# The proton moves in a simultaneous magnetic field with induction B = 50mT. Along a circle with a diameter

**The proton moves in a simultaneous magnetic field with induction B = 50mT. Along a circle with a diameter of d = 20 cm. Determine the kinetic energy K of the conductor.**

Data: B – field induction (B = 50 mT = 0.05 T); d is the diameter of the circle (d = 20 cm; in the SI system d = 0.2 m).

Const: qp – proton charge (qp = 1.6 * 10 ^ -19 C); mp is the mass of a proton (m = 1.673 * 10 ^ -27 kg).

To find out the kinetic energy of the indicated proton, consider the equality: Fц (centripetal force) = Fl (Lorentz force).

mp * ac = qp * V * B.

mp * V ^ 2 / R = qp * V * B; * from this equality we express: mp * V / R = qp * B and V = qp * B * R / mp.

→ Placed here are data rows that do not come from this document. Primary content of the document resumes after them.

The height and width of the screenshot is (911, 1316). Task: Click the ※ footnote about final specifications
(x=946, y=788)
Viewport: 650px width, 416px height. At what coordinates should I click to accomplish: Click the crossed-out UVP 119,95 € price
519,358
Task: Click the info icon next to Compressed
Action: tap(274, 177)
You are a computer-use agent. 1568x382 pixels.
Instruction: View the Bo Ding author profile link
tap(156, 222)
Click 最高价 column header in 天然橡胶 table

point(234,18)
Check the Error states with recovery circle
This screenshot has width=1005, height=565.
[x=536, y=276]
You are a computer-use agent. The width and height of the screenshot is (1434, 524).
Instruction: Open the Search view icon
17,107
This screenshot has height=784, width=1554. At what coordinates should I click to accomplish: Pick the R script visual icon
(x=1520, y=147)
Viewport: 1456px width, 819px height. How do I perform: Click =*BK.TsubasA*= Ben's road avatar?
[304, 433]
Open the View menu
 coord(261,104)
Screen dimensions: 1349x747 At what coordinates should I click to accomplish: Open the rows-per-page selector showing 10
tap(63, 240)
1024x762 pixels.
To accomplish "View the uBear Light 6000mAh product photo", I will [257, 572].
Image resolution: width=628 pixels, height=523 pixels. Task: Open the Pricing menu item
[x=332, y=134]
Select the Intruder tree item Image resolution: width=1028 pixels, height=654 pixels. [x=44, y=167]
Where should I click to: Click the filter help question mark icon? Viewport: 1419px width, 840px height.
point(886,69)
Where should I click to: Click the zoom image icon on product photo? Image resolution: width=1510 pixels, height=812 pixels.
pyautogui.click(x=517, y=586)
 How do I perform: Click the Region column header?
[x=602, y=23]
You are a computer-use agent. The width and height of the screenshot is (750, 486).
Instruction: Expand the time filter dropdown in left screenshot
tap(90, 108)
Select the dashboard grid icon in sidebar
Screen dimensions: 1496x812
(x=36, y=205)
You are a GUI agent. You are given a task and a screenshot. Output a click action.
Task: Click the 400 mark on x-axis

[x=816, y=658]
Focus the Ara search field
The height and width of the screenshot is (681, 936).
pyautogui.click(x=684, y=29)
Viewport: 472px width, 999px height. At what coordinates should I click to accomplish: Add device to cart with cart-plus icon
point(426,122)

0.5 * mp * V ^ 2 = 0.5 * qp * V * B * R.

Ek = 0.5 * qp * V * B * R = 0.5 * qp * (qp * B * R / mp) * B * R = 0.5 * qp ^ 2 * B ^ 2 * R ^ 2 / mp = 0.5 * qp ^ 2 * B ^ 2 * (0.5 * d) ^ 2 / mp.

Let’s perform the calculation: Ek = 0.5 * qp ^ 2 * B ^ 2 * R ^ 2 / mp = 0.5 * (1.6 * 10 ^ -19) ^ 2 * (0.05) ^ 2 * (0 , 5 * 0.2) ^ 2 / (1.673 * 10 ^ -27) ≈ 1.913 * 10 ^ -16 J.

Answer: The kinetic energy of the indicated proton is 1.913 * 10 ^ -16 J.